* **Excerpted passage**:
◇ ◇ ◇ ◇
So the claim is that the growth of spending under Obama is nearly three times the rate of inflation...  Well, when I go to the Bureau of Labor Statistics site and look for the consumer price index (CPI), there appear a number of different options to use to calculate the current inflation rate.  If I choose to use the change from April 2011 - April 2012 (224.906 - 230.085), I calculate an inflation rate of 2.303%.  If I choose to use the change from December 2010 - December 2011 (219.179 - 225.672), I calculate an inflation rate of 2.962%.  If I choose to use the change from October 2010 - October 2011 (to mirror the fiscal year) (218.711 - 226.421), I calculate an inflation rate of 3.525%.  Finally, if I choose to use the change to date this year an extrapolate that rate to the full year I would get ((230.085/225.672)^(1/4))^12-1) 5.982%.  Okay, so I have values of 2.303%, 2.962%, 3.525%, and 5.982% and as best as I can tell (you know, trying to work the complicated math), 5.2% is not close to three times the value of any of them.  There is the chance that The Fact Checker used different values to calculate the inflation to use as the basis for that claim, and it would have been helpful if it indicated where it received this information.

From there, The Fact Checker points out a discrepancy in what Nutting claims to be the growth rate in spending during Reagan's first term and what The Fact Checker calculates it to be itself.  Nutting claims 8.7% for the CAGR while The Fact Checker calculates 12.5%.  If one examines historical data provided in Table 1.1 on the White House Office of Management and Budget website, one can see that for Fiscal Year 1981, federal spending was $678,241 million while in Fiscal Year 1985, federal spending was $946,344 million.  So if you use these numbers to calculate the CAGR you get ((946,344/678,241)^(1/4)-1) 8.684%, a number surprisingly close to Nutting's value and not at all close to The Fact Checker's.  If, however, we choose to calculate the value the way The Fact Checker did earlier, we would use the years 1980 and 1984 to calculate the change for Reagan's first term and we would get ((851,805/590,941)^(1/4)-1) 9.572%.  And of course, this is also not really that close to The Fact Checker's value of 12.5%.  Of course, if The Fact Checker provided the numbers and source that used to calculate this number we could see the method used to arrive at the number, but I cannot imagine that The Fact Checker could actually find numbers that differed from the historical values used by the Office of Management and Budget.
◇ ◇ ◇ ◇
* **Provided records**:

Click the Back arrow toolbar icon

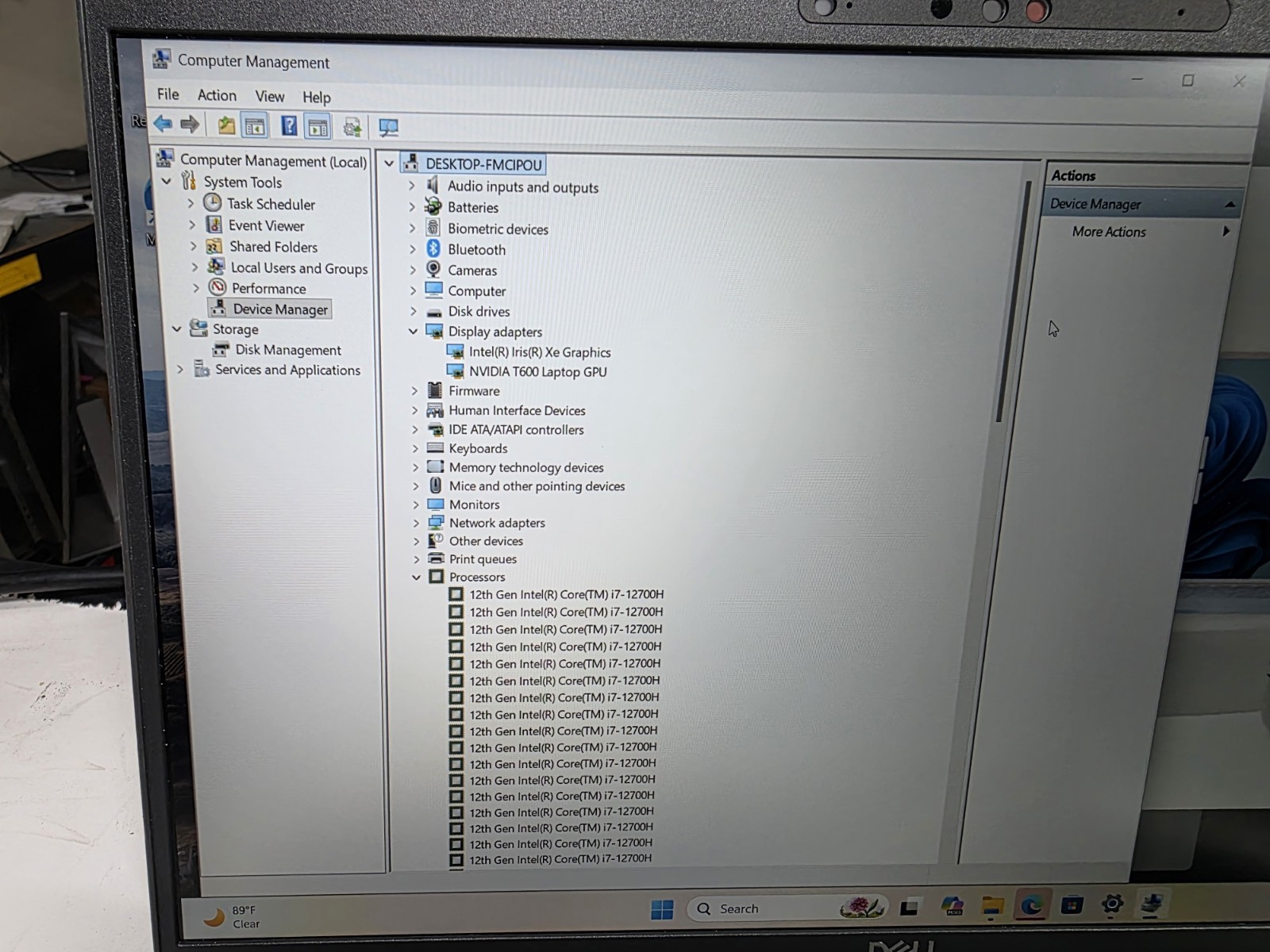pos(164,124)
◇ ◇ ◇ ◇
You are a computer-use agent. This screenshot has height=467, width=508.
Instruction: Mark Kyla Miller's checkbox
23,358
◇ ◇ ◇ ◇
* **Stated exercise**: Please reproduce the entire passage on federal spending growth and inflation word for word. You won't need the data for this.

* **Result below**:
So the claim is that the growth of spending under Obama is nearly three times the rate of inflation...  Well, when I go to the Bureau of Labor Statistics site and look for the consumer price index (CPI), there appear a number of different options to use to calculate the current inflation rate.  If I choose to use the change from April 2011 - April 2012 (224.906 - 230.085), I calculate an inflation rate of 2.303%.  If I choose to use the change from December 2010 - December 2011 (219.179 - 225.672), I calculate an inflation rate of 2.962%.  If I choose to use the change from October 2010 - October 2011 (to mirror the fiscal year) (218.711 - 226.421), I calculate an inflation rate of 3.525%.  Finally, if I choose to use the change to date this year an extrapolate that rate to the full year I would get ((230.085/225.672)^(1/4))^12-1) 5.982%.  Okay, so I have values of 2.303%, 2.962%, 3.525%, and 5.982% and as best as I can tell (you know, trying to work the complicated math), 5.2% is not close to three times the value of any of them.  There is the chance that The Fact Checker used different values to calculate the inflation to use as the basis for that claim, and it would have been helpful if it indicated where it received this information.

From there, The Fact Checker points out a discrepancy in what Nutting claims to be the growth rate in spending during Reagan's first term and what The Fact Checker calculates it to be itself.  Nutting claims 8.7% for the CAGR while The Fact Checker calculates 12.5%.  If one examines historical data provided in Table 1.1 on the White House Office of Management and Budget website, one can see that for Fiscal Year 1981, federal spending was $678,241 million while in Fiscal Year 1985, federal spending was $946,344 million.  So if you use these numbers to calculate the CAGR you get ((946,344/678,241)^(1/4)-1) 8.684%, a number surprisingly close to Nutting's value and not at all close to The Fact Checker's.  If, however, we choose to calculate the value the way The Fact Checker did earlier, we would use the years 1980 and 1984 to calculate the change for Reagan's first term and we would get ((851,805/590,941)^(1/4)-1) 9.572%.  And of course, this is also not really that close to The Fact Checker's value of 12.5%.  Of course, if The Fact Checker provided the numbers and source that used to calculate this number we could see the method used to arrive at the number, but I cannot imagine that The Fact Checker could actually find numbers that differed from the historical values used by the Office of Management and Budget.